- Directions
For each line of the data that includes the word "gifts", copy the line.
-------
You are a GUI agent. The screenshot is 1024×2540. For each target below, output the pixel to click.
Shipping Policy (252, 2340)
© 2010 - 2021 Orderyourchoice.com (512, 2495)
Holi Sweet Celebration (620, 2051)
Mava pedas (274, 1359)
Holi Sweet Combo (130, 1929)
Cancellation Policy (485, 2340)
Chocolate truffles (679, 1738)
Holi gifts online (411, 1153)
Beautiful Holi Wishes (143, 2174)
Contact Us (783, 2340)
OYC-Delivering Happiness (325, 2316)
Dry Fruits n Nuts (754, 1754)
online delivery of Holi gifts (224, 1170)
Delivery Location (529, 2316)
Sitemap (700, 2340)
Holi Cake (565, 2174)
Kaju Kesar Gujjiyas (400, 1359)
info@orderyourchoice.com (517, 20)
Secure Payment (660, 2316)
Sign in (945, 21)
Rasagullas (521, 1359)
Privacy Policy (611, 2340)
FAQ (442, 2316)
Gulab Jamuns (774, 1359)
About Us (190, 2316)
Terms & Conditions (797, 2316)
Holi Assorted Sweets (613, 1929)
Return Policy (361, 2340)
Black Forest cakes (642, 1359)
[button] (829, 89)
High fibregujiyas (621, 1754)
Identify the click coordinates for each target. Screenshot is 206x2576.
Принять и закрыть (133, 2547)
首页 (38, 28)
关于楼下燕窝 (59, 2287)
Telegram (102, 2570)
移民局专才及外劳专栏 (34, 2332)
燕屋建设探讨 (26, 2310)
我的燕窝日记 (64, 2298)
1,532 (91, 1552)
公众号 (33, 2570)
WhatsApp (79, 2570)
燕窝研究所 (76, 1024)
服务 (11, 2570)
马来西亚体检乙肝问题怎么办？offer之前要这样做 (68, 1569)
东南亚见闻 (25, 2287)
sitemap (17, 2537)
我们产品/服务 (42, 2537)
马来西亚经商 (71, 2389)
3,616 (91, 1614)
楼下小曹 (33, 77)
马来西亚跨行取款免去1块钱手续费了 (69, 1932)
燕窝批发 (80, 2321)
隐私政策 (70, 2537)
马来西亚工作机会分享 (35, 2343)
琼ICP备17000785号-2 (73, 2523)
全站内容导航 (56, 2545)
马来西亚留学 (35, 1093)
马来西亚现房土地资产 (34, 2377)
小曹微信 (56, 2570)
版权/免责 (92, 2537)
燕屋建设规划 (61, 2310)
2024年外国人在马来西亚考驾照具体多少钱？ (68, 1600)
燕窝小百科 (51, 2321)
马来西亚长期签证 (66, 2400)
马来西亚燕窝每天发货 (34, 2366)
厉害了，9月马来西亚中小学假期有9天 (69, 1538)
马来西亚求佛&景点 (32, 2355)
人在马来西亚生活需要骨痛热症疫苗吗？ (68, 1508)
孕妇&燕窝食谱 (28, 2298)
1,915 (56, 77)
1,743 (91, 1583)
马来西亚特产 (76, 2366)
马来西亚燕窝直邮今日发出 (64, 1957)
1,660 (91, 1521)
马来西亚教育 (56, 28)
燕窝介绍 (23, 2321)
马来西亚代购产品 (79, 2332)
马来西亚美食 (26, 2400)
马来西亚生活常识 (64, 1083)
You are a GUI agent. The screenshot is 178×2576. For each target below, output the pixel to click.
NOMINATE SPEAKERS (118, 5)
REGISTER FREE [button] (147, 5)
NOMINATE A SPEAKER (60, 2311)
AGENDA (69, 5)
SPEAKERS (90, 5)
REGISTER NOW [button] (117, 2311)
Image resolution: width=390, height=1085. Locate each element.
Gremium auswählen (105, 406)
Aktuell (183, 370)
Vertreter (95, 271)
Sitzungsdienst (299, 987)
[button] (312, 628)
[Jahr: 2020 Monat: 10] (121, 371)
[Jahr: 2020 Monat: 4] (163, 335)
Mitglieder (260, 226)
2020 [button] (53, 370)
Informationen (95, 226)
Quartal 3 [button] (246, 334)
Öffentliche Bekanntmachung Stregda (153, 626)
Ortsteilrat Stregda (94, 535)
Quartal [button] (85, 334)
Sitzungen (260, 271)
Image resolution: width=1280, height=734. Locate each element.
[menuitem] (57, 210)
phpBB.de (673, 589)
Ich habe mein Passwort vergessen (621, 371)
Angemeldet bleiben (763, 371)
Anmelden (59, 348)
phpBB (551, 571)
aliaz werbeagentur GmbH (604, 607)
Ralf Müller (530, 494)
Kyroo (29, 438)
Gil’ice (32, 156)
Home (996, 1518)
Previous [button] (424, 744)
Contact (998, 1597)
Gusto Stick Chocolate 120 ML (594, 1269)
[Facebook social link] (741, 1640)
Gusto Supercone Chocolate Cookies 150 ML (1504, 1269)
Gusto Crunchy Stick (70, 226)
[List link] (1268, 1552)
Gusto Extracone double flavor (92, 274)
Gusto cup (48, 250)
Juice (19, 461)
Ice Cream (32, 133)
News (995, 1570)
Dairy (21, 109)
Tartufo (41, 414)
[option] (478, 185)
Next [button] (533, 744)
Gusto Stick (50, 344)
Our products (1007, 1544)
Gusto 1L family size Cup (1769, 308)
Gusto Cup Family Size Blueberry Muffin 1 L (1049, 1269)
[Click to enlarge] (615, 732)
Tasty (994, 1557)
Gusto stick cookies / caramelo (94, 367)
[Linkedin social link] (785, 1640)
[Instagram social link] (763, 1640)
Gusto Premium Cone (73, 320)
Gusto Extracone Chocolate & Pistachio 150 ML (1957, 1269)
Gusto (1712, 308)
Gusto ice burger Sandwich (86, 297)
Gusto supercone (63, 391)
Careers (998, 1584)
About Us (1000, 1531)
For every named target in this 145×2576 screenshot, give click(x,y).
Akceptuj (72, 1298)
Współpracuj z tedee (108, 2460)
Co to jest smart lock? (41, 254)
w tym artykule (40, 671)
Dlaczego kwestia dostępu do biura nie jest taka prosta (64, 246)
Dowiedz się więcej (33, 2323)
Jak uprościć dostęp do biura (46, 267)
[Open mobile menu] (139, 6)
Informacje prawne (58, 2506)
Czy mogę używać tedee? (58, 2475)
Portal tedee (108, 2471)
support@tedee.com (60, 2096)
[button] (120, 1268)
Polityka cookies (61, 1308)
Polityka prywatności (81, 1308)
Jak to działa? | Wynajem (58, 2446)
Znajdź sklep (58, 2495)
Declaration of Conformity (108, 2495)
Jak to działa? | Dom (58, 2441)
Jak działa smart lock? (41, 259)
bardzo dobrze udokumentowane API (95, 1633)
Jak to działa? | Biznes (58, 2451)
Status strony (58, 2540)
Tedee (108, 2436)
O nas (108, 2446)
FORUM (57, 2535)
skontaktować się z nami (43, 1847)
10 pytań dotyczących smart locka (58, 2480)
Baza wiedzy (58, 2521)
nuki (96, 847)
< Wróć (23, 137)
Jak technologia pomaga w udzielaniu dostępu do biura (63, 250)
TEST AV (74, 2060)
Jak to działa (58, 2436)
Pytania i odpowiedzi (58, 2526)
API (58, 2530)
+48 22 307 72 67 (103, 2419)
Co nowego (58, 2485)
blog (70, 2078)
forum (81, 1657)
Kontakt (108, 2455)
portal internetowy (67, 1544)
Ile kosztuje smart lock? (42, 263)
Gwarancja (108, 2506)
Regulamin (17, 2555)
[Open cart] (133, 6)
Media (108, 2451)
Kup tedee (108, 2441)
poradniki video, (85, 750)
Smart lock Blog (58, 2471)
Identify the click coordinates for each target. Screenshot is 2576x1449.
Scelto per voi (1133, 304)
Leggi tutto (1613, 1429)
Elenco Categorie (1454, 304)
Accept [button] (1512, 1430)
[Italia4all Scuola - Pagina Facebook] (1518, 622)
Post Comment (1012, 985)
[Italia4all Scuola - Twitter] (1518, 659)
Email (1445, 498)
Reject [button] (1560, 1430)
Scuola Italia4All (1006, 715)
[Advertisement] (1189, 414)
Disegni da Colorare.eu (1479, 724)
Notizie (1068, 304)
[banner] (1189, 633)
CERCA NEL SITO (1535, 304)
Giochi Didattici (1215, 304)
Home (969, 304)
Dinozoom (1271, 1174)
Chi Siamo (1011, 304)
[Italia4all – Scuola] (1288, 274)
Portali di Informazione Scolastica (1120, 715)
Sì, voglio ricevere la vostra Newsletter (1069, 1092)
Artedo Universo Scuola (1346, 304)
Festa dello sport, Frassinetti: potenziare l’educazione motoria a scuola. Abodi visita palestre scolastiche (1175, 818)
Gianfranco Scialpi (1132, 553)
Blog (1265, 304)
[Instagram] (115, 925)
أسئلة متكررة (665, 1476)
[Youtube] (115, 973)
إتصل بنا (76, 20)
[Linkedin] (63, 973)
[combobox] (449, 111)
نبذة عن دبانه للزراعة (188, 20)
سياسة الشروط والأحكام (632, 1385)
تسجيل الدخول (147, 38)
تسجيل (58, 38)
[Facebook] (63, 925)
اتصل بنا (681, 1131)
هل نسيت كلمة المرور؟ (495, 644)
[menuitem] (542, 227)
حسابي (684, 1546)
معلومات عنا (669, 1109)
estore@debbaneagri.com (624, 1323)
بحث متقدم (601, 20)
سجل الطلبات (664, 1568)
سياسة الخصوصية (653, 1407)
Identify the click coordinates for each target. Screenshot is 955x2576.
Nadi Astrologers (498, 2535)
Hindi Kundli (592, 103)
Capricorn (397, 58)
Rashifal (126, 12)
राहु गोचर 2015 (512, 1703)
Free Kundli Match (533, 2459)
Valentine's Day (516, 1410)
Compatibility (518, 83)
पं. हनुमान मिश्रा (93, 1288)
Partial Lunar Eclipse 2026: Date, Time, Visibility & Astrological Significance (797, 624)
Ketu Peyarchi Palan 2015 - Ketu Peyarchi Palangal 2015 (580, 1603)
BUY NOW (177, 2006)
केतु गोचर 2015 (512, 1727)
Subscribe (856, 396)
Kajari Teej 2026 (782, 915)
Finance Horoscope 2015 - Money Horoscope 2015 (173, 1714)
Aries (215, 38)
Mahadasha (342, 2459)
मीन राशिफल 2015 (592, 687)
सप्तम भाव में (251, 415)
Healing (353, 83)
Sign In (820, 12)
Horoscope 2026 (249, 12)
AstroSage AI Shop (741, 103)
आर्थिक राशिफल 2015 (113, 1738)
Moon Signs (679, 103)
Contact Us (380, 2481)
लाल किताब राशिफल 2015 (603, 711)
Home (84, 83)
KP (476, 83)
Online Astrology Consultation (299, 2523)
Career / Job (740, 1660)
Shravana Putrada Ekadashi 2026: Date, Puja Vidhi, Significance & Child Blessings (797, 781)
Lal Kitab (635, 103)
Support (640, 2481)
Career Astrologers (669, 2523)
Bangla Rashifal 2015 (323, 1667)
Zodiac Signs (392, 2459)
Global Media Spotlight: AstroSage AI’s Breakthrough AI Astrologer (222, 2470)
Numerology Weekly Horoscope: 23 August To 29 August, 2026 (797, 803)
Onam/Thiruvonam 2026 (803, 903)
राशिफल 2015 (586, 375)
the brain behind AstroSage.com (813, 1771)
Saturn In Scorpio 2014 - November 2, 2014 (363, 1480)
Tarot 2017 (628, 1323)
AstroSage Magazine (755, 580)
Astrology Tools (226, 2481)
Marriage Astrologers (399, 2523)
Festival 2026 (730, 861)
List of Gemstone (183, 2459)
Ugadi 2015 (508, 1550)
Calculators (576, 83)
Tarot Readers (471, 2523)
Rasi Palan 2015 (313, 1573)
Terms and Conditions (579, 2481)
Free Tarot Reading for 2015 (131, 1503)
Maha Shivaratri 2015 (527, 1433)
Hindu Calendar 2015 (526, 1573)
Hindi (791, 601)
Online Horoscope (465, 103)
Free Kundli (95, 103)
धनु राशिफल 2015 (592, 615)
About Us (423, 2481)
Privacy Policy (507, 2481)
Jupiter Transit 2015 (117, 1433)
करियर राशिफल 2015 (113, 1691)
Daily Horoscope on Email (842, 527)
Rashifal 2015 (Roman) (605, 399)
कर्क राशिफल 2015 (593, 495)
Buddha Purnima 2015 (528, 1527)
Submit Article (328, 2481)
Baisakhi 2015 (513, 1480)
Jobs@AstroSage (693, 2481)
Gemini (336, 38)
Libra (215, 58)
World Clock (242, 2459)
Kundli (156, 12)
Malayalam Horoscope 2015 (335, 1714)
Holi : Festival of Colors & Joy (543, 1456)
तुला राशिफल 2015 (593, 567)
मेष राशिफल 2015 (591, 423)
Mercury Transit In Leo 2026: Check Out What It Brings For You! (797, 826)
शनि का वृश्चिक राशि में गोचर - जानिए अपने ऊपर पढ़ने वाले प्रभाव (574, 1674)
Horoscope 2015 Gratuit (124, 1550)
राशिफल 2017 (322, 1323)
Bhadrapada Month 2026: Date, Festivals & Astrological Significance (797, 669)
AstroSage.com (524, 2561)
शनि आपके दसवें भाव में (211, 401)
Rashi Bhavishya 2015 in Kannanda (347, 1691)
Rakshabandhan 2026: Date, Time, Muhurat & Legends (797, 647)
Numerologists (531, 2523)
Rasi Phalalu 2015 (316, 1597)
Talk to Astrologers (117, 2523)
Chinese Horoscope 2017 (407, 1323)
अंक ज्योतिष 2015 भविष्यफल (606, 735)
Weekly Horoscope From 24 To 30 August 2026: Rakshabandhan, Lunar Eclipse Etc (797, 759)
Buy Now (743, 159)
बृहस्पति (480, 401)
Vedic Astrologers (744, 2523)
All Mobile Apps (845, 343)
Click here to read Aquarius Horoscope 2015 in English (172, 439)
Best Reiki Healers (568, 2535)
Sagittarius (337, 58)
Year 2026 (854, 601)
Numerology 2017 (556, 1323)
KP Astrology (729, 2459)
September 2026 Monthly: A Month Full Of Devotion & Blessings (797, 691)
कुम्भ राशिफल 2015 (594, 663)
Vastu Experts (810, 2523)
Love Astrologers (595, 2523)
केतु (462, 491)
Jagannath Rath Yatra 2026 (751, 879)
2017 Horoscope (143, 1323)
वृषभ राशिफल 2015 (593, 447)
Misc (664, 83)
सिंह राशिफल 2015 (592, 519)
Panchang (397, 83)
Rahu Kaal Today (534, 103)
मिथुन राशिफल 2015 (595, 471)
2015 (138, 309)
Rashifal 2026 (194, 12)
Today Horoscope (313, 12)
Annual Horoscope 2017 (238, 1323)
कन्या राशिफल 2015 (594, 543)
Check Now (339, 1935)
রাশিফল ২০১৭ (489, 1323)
-------
- Exercise solution
Holi gifts online (411, 1153)
online delivery of Holi gifts (224, 1170)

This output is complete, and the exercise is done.